** BEGIN DATA FOR THIS TASK **
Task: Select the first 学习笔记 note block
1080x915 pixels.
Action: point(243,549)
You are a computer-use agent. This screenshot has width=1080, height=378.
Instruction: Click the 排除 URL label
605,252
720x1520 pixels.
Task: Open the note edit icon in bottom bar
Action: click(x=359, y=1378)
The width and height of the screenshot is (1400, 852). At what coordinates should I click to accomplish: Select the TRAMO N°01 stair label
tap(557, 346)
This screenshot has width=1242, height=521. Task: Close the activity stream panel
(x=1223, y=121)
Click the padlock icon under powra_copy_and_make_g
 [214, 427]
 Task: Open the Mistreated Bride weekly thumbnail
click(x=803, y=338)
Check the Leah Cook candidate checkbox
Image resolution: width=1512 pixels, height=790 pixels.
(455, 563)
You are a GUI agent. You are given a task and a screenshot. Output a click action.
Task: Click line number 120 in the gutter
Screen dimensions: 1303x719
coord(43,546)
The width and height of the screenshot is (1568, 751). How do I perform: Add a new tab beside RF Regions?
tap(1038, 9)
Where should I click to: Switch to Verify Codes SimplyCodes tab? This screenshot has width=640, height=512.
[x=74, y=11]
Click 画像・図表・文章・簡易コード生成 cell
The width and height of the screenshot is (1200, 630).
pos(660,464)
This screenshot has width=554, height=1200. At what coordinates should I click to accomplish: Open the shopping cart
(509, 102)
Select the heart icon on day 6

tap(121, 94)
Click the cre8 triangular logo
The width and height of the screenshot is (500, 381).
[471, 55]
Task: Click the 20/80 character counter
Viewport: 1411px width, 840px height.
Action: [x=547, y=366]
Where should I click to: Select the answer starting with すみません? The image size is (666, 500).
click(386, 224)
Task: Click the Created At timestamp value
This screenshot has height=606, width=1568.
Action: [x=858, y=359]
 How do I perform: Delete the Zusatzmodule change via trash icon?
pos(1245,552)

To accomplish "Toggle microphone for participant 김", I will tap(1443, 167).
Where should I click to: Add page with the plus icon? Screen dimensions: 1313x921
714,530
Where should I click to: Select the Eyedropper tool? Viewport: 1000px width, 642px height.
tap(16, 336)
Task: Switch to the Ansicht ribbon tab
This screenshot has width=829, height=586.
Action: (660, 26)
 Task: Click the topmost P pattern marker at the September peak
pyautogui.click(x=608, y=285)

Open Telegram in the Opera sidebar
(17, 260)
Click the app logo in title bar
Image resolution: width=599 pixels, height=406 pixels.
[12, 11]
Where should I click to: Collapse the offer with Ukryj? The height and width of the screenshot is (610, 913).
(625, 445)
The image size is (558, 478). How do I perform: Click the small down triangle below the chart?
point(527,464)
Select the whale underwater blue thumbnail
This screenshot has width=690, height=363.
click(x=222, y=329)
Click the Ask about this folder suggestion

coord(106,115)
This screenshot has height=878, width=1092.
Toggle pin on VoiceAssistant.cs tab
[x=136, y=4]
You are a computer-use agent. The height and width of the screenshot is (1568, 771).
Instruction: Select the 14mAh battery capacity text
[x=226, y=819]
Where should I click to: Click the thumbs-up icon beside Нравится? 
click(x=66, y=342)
** END DATA FOR THIS TASK **
REQUIREMENTS
Copy all of the material above again, swapping every "thumbnail" for "preview" and leaving everything else the same.

THE ANSWER
Task: Select the first 学习笔记 note block
1080x915 pixels.
Action: point(243,549)
You are a computer-use agent. This screenshot has width=1080, height=378.
Instruction: Click the 排除 URL label
605,252
720x1520 pixels.
Task: Open the note edit icon in bottom bar
Action: click(x=359, y=1378)
The width and height of the screenshot is (1400, 852). At what coordinates should I click to accomplish: Select the TRAMO N°01 stair label
tap(557, 346)
This screenshot has width=1242, height=521. Task: Close the activity stream panel
(x=1223, y=121)
Click the padlock icon under powra_copy_and_make_g
 [214, 427]
 Task: Open the Mistreated Bride weekly preview
click(x=803, y=338)
Check the Leah Cook candidate checkbox
Image resolution: width=1512 pixels, height=790 pixels.
(455, 563)
You are a GUI agent. You are given a task and a screenshot. Output a click action.
Task: Click line number 120 in the gutter
Screen dimensions: 1303x719
coord(43,546)
The width and height of the screenshot is (1568, 751). How do I perform: Add a new tab beside RF Regions?
tap(1038, 9)
Where should I click to: Switch to Verify Codes SimplyCodes tab? This screenshot has width=640, height=512.
[x=74, y=11]
Click 画像・図表・文章・簡易コード生成 cell
The width and height of the screenshot is (1200, 630).
pos(660,464)
This screenshot has width=554, height=1200. At what coordinates should I click to accomplish: Open the shopping cart
(509, 102)
Select the heart icon on day 6

tap(121, 94)
Click the cre8 triangular logo
The width and height of the screenshot is (500, 381).
[471, 55]
Task: Click the 20/80 character counter
Viewport: 1411px width, 840px height.
Action: [x=547, y=366]
Where should I click to: Select the answer starting with すみません? The image size is (666, 500).
click(386, 224)
Task: Click the Created At timestamp value
This screenshot has height=606, width=1568.
Action: [x=858, y=359]
 How do I perform: Delete the Zusatzmodule change via trash icon?
pos(1245,552)

To accomplish "Toggle microphone for participant 김", I will tap(1443, 167).
Where should I click to: Add page with the plus icon? Screen dimensions: 1313x921
714,530
Where should I click to: Select the Eyedropper tool? Viewport: 1000px width, 642px height.
tap(16, 336)
Task: Switch to the Ansicht ribbon tab
This screenshot has width=829, height=586.
Action: (660, 26)
 Task: Click the topmost P pattern marker at the September peak
pyautogui.click(x=608, y=285)

Open Telegram in the Opera sidebar
(17, 260)
Click the app logo in title bar
Image resolution: width=599 pixels, height=406 pixels.
[12, 11]
Where should I click to: Collapse the offer with Ukryj? The height and width of the screenshot is (610, 913).
(625, 445)
The image size is (558, 478). How do I perform: Click the small down triangle below the chart?
point(527,464)
Select the whale underwater blue preview
This screenshot has width=690, height=363.
click(x=222, y=329)
Click the Ask about this folder suggestion

coord(106,115)
This screenshot has height=878, width=1092.
Toggle pin on VoiceAssistant.cs tab
[x=136, y=4]
You are a computer-use agent. The height and width of the screenshot is (1568, 771).
Instruction: Select the 14mAh battery capacity text
[x=226, y=819]
Where should I click to: Click the thumbs-up icon beside Нравится? 
click(x=66, y=342)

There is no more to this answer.